El precio del combustible ha convertido la conducción en un ejercicio constante de ahorro. Sin embargo, una de las prácticas más extendidas entre muchos conductores —apurar el depósito hasta circular en reserva— sigue generando preocupación entre mecánicos y especialistas en mantenimiento. Aunque el coste de la gasolina pueda acercarse o incluso superar los dos euros por litro, mantener el nivel de combustible demasiado bajo no es una buena práctica para la salud del motor.
No es ningún secreto que muchos automovilistas retrasan al máximo la visita a la gasolinera con la intención de optimizar el gasto o esperar un precio más favorable. El problema aparece cuando esa costumbre se repite de forma habitual, ya que el sistema de alimentación del vehículo no está pensado para funcionar continuamente con niveles mínimos de combustible.
El depósito no solo sirve para almacenar gasolina. En su interior se acumulan pequeñas partículas de suciedad, restos de sedimentos o impurezas que se generan con el paso del tiempo. Cuando el nivel de combustible es muy bajo, esas partículas pueden llegar con mayor facilidad al sistema de alimentación y afectar a componentes clave del motor.
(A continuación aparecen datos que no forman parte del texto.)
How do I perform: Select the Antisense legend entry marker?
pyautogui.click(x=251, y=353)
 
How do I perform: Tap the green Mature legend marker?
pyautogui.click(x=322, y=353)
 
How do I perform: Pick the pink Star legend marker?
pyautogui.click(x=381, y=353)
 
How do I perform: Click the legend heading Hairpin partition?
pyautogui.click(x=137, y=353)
El depósito vacío y sus efectos en el sistema de alimentación
Uno de los elementos más sensibles a esta situación es la bomba de combustible. Este componente se encarga de enviar la gasolina desde el depósito hasta el motor, y para funcionar correctamente necesita permanecer sumergido en el propio combustible. La gasolina actúa, en cierta medida, como refrigerante y lubricante del sistema.
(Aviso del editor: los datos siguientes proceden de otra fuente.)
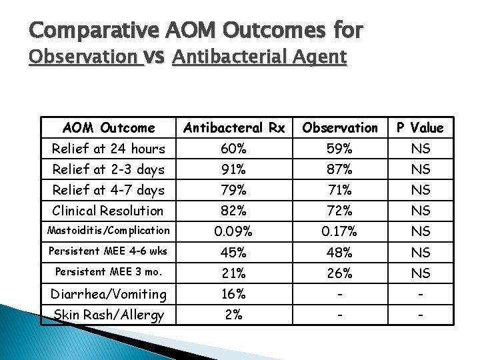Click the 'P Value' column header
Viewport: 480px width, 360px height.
(420, 127)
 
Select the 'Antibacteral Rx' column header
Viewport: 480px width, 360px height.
(234, 127)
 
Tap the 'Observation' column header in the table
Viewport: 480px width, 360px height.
(339, 127)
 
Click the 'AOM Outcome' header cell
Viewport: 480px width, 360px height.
(108, 127)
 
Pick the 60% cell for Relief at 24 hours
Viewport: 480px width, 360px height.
(234, 148)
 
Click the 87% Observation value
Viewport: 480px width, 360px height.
(339, 169)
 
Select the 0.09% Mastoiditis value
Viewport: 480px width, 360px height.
(234, 231)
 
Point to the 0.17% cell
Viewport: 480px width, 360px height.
(339, 231)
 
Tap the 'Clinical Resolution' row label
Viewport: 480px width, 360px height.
(108, 211)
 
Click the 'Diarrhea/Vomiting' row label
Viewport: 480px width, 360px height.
(108, 294)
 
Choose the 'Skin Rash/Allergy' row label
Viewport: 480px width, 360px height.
(108, 315)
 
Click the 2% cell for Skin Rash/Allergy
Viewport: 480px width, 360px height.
(234, 315)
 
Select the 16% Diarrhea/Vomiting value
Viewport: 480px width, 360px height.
(234, 294)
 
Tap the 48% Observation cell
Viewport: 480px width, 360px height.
(339, 253)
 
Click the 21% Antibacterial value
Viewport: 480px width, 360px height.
(234, 273)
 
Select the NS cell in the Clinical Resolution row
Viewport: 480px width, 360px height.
(420, 211)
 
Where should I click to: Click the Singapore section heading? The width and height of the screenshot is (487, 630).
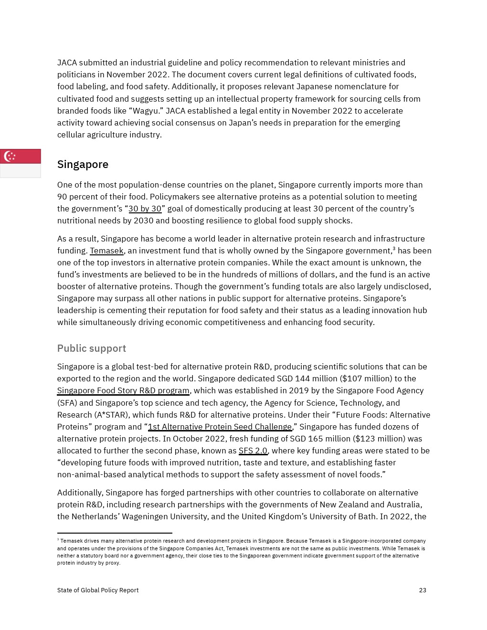[x=83, y=164]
Cuando el nivel del depósito se mantiene demasiado bajo, la bomba puede trabajar en condiciones menos favorables. La falta de combustible alrededor del mecanismo provoca un aumento de temperatura y una mayor fricción interna, lo que acelera su desgaste con el paso del tiempo. Una avería en este componente suele implicar reparaciones costosas y, en muchos casos, la sustitución completa del sistema.
Por otro lado, circular en reserva incrementa la probabilidad de que sedimentos acumulados en el fondo del depósito sean aspirados hacia el circuito de combustible. Aunque los vehículos cuentan con filtros para retener esas impurezas, el paso continuo de partículas puede saturarlos antes de lo previsto. Cuando esto ocurre, el flujo de gasolina hacia el motor se vuelve menos eficiente.
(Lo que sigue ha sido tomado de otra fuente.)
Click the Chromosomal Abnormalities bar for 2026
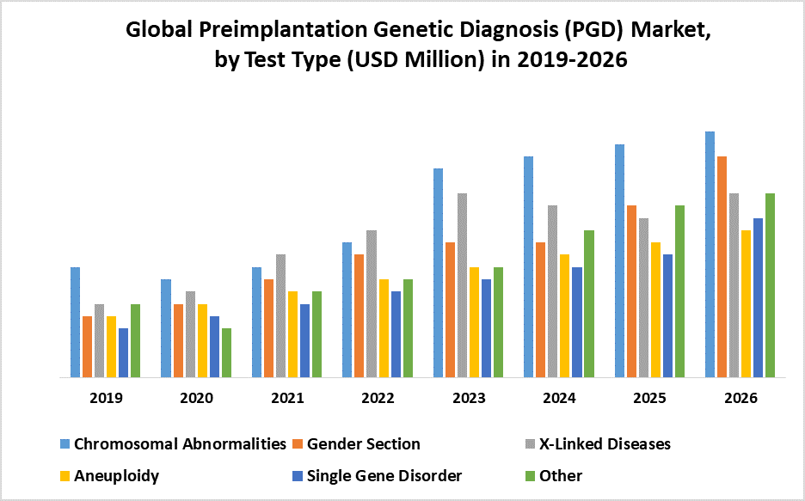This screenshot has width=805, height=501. click(710, 254)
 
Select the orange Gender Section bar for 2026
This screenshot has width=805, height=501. click(722, 266)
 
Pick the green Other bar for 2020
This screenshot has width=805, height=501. click(226, 352)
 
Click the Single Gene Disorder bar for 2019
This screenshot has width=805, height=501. click(123, 352)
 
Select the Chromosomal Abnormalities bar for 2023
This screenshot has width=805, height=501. click(438, 272)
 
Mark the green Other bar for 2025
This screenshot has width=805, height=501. click(679, 291)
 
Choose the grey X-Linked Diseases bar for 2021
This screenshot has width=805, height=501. click(280, 315)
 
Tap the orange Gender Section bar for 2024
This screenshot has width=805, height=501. click(541, 309)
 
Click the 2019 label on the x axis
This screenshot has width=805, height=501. click(106, 399)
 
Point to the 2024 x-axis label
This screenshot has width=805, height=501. click(559, 399)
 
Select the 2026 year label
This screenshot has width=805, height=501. click(740, 399)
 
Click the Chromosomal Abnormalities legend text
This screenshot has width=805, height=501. click(180, 444)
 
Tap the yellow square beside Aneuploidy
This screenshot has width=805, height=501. click(65, 476)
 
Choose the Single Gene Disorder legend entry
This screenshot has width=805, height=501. click(384, 476)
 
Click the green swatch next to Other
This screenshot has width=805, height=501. click(530, 476)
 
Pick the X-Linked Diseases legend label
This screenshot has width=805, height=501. click(605, 444)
Un hábito que puede generar averías evitables
Cabe destacar que los síntomas derivados de este problema no siempre aparecen de forma inmediata. En muchos casos se manifiestan progresivamente a través de tirones en la conducción, pérdidas de potencia o dificultades en el arranque del motor. Estos comportamientos suelen indicar que el sistema de alimentación no está trabajando en condiciones óptimas.
Además del filtro y la bomba, los inyectores también pueden verse afectados si las impurezas alcanzan el circuito. La acumulación de residuos en estos componentes altera la pulverización del combustible dentro del motor, lo que repercute en el rendimiento y en el consumo. En escenarios prolongados, incluso puede favorecer la aparición de fallos de combustión.
Por otro lado, mantener niveles bajos de combustible reduce el margen de seguridad ante situaciones imprevistas. Trayectos más largos de lo previsto, atascos prolongados o cambios en la ruta pueden convertir una conducción aparentemente controlada en una situación problemática si el depósito apenas contiene gasolina.
En este sentido, el ahorro inmediato que supone retrasar el repostaje puede acabar teniendo consecuencias más costosas a medio plazo. El sistema de alimentación de un vehículo está diseñado para trabajar con un nivel de combustible suficiente que garantice una circulación adecuada del carburante y proteja sus componentes. Cuando ese equilibrio se rompe de forma habitual, el desgaste mecánico aparece mucho antes de lo esperado.